Just a very moving idea, the idea that you would print a prayer on a piece of cloth and then hang that piece of cloth up in the wind with the wind blowing the prayers onwards gaining merit for you and whatever people that you had put the prayer flag up for.
 
And then the prayer flags would hang up there in the elements until they just disintegrated to nothing. And the fibres from which they had come.
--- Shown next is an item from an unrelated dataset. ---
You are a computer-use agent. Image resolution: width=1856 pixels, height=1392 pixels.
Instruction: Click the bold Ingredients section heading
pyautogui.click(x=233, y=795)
So I did one full gallery that was of prayer flags. One with a large tapestry that simulated the written text on a prayer flag and then a set of 5 of them in the traditional colours of some prayer flags, that mimic the idea of the disintegration that – so there were 3 large rectangular forms and each one a grey background that started with very intense red, let say, and then that red slowly faded into something else in the other rectangles.
 
So that was one gallery. And then the other thing that we experienced when we were there was the nomadic Tibetans had traditionally grazed their herds of yaks from lower elevation to higher elevation as the summer progressed. So they lived in tents and they had nomadic lifestyles, but partly because of concerns about over-grazing but also partly as an idea of controlling people, the government was building houses and trying to settle them, fencing the yard and so on.
 
The idea of the changing of the old ways and having nomads being put into houses, I thought, was sort of a jarring idea and so that actually became the title for the exhibit – Houses for Nomads.
 
So I did for the second gallery, I did a set of 16 houses that were all based on some of the colour ideas we’d seen and named for the places. Places that were visited on that trip.
 
And then the third gallery which was really a long hallway that connected the two of them I lined with some photographs from that trip, just to give people an idea and the background from that.
 
AZ It was a really influential trip for you.
 
MR I’m lucky to have been able to travel a fair amount. When I was working full time I always said that was a reason to work, so I would be able to travel and do something, see something different.
 
I’m a very firm believer in finding inspiration from exposing yourself to something other than what you are comfortable with, what you normally see.
 
I think it was for the American Tapestry Alliance newsletter I’d written an article on creativity and I said it really doesn’t have to be travel, just do anything that is out of your normal comfort zone. Go to a different grocery store than you normally go to, or go to some place that you would normally go to but go with a friend. Go to a museum exhibit. If you’ve already seen it go with someone else they’re going to have a different viewpoint.
 
And just these little things that jolt you out of your normal way of thinking make you consider things differently and I think can be a real stimulus to creativity.
 
I’ve always woven, you know, even when I was working full time I would get up early in the morning and weave until I went to work and then come back from work and weave some more in the evenings.
 
AZ I guess we should mention what you actually did as a ‘real’ job.
 
MR Yes, I was trained as a chemist and later a bio-chemist so I got my PhD in bio-chemistry and ’74 and was actually about the time that I started weaving. I think I must have been finishing graduate school and was afraid that I was going to run out of things to do. So I took up weaving because that was certainly something that would take a lot of time.
 
AZ That’s true, it does.
 
MR So I did that until about 10 years ago. At that point I realized from that job I’d saved enough money that I would be able to do what I wanted to do based on what I had in savings, and occasionally sell something.
 
AZ So you’re sort of supporting yourself on, still from that job.
 
MR Yes still from that money I put away and saved and been fortunate enough that it’s held up and I’ve been able to do what I wanted to do.
Still travel a little bit.
 
AZ Yes. You travel quite a bit. 
 
Thank you for talking with me. I really appreciate it Michael.
 
MR Well, and thank you for asking me.
 
AZ It was fun.
 
Musical interlude
 
That’s all for this episode. And now it’s time to get warped, because everyone knows, you have to be warped to weave.